• SOURCE TEXT:
Aging and Cancer

Jud Cooley cooley at fps.com
Fri Feb 7 15:25:55 EST 1992

In article <adavison.696842042 at fraser.sfu.ca> adavison at fraser.sfu.ca (Allan Davison) writes:
 "I'd like to see some discussion of the similarities between aging and
 "cancer. ..."

David Steffen replies:

  > Well, in the spirit of David Kristofferson's lust of discussion of
  > IDEAS on bionet, I will stick my neck out and risk making a fool of
  > myself.  ...

Well, let me join you by sticking my neck out (are two necks really
better than one?)

  > ...  My working model is that ageing occurs, at least in part,
  > as a result of defenses against cancer.  The clearest example of this
  > is the limited proliferative potential of normal cultured cells.
  > Cells put into culture will not proliferate indefinitely, but will
  > become senescent.
  >  ...  The working model I have to explain this ... is that this
  > limit to proliferation represents a defense against cancer.  Should a
  > cell begin proliferating inappropriately, its growth will ultimately
  > be limited.  ... Thus, my model is that we age, in part,
  > because of this limit to proliferation.  In the absence of this limit,
  > we might age more slowly, but would be much more likely to die of
  > cancer, so that our average lifespan would be less.

Perhaps there is another way to view this.  We age as a result of
selective evolutionary pressure.  Perhaps early in the evolutionary
history of our pre-cursors the incidence of early age cancer was high.
A mutation developed that caused senescence in cell reproduction,
limitting the effect of certain cancers.  If the typical onset age
of cancers was prior to breeding age of the individual, the evolutionary
pressure to select for the mutation is obvious.

• WHAT YOU HAVE TO DO:
Reproduce the part of the aging and cancer post that starts with "Perhaps there is" and runs through "cancer was high.".

• INPUT DATA:
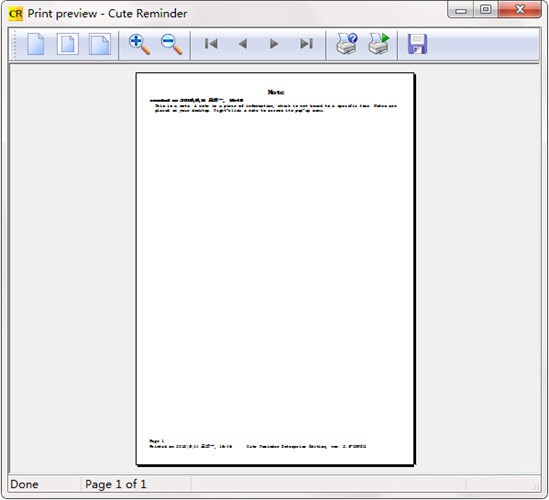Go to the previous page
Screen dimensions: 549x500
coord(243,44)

==

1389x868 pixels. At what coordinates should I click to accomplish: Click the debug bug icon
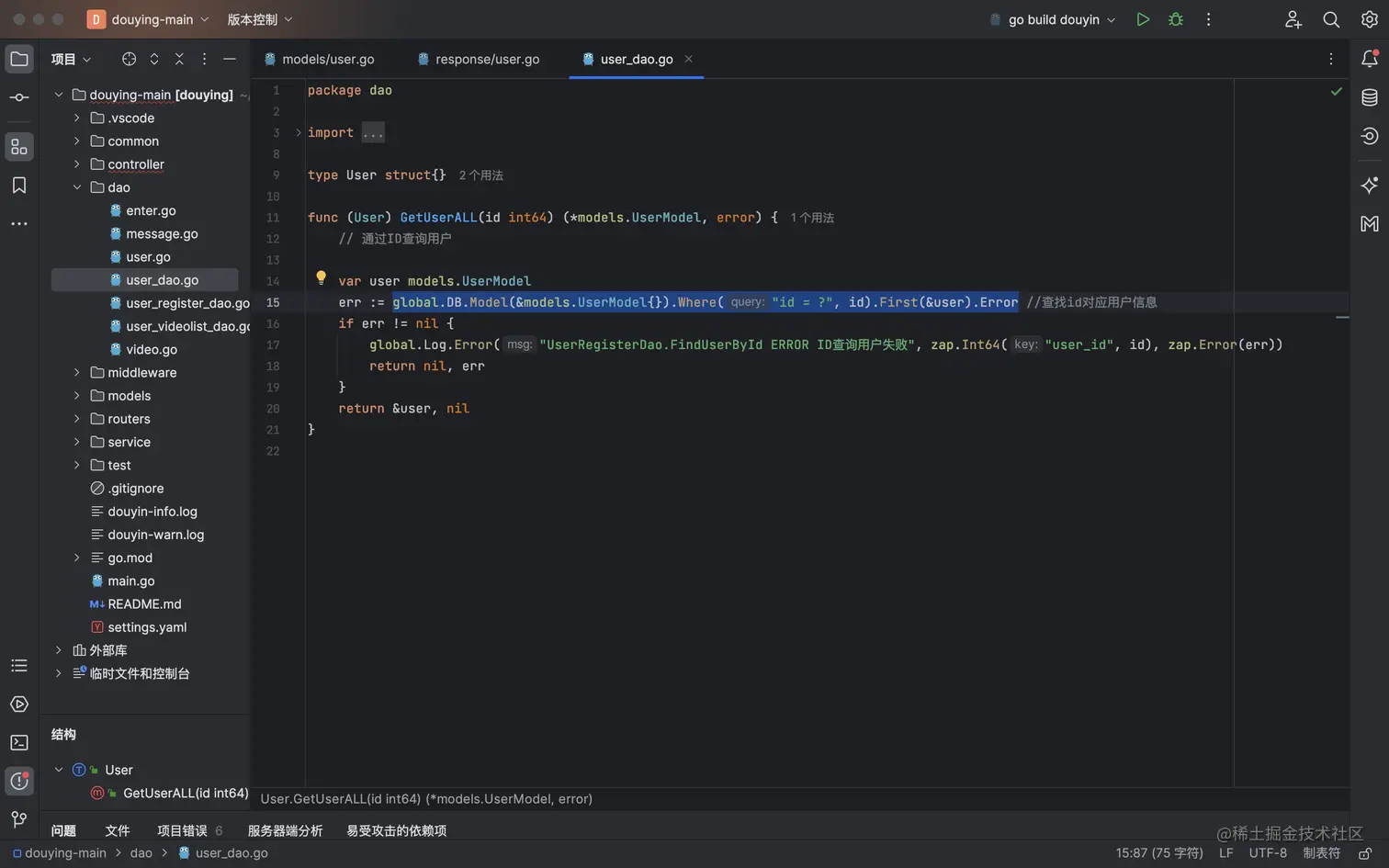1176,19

--

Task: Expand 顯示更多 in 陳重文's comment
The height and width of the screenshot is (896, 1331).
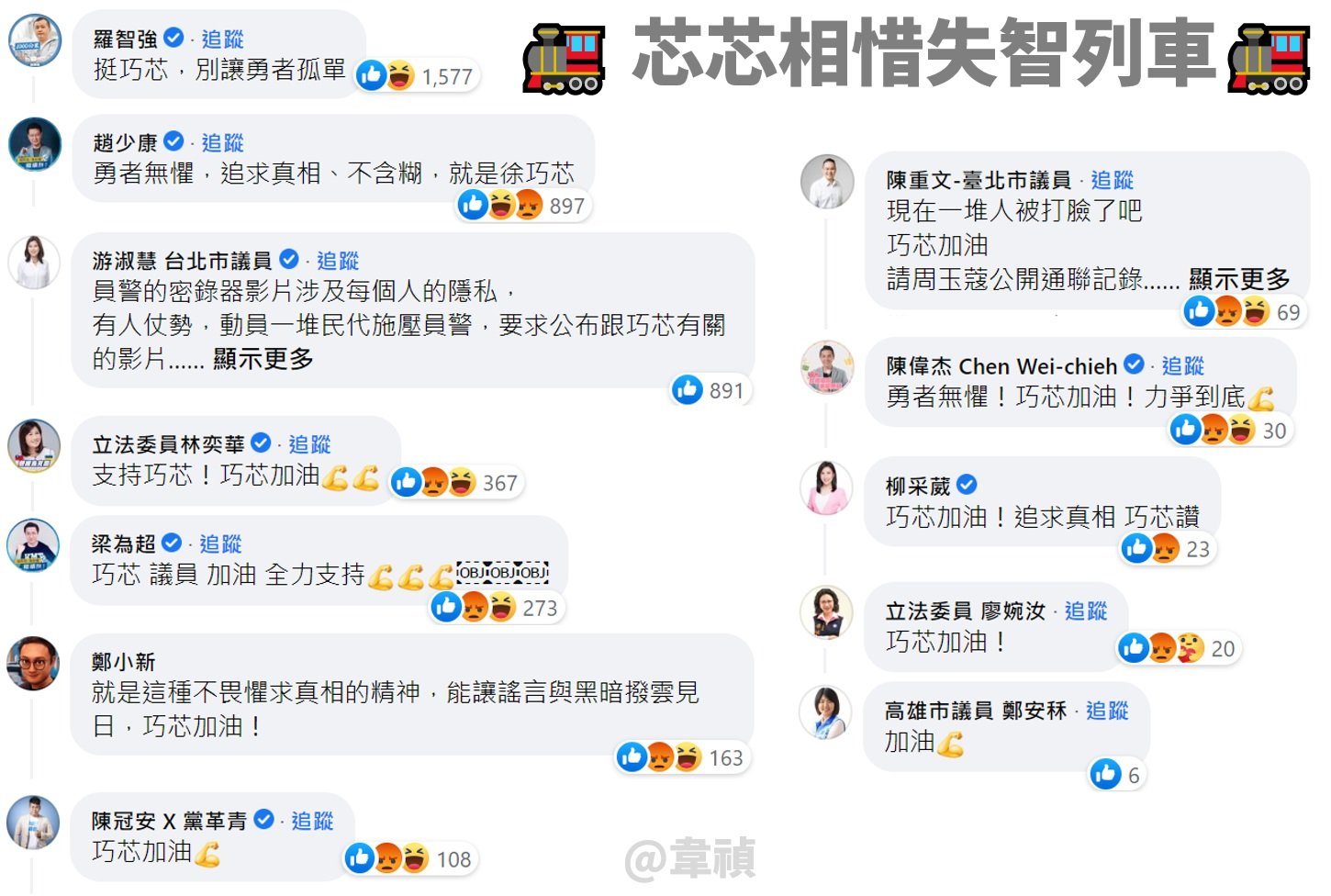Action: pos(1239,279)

• ANSWER SPACE:
Perhaps there is another way to view this.  We age as a result of
selective evolutionary pressure.  Perhaps early in the evolutionary
history of our pre-cursors the incidence of early age cancer was high.